Go through the material and copy each line that includes "accomplish".

[Supplied entries — start]

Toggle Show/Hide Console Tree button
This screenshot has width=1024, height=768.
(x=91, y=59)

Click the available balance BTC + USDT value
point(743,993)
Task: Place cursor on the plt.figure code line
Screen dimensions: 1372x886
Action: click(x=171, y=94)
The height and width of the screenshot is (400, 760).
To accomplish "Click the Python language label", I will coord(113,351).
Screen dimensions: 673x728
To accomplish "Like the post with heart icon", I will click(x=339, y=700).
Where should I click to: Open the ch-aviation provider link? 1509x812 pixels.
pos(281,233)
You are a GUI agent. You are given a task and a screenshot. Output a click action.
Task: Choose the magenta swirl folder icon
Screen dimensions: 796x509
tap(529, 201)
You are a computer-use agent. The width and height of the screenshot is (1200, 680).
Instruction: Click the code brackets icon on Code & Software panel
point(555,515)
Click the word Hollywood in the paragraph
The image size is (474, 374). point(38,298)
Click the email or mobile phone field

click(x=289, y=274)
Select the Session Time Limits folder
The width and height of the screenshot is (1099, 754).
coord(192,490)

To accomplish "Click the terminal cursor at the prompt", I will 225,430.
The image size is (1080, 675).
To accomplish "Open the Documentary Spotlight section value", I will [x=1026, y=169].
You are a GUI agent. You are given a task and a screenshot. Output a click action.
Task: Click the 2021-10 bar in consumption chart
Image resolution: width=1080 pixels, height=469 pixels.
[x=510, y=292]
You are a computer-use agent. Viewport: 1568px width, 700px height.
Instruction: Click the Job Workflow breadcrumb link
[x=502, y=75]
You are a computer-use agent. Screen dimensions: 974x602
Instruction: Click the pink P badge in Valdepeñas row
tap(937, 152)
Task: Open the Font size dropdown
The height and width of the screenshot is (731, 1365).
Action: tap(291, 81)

[Supplied entries — finish]

**Task solution:**
To accomplish "Click the Python language label", I will coord(113,351).
To accomplish "Like the post with heart icon", I will click(x=339, y=700).
To accomplish "Click the terminal cursor at the prompt", I will 225,430.
To accomplish "Open the Documentary Spotlight section value", I will [x=1026, y=169].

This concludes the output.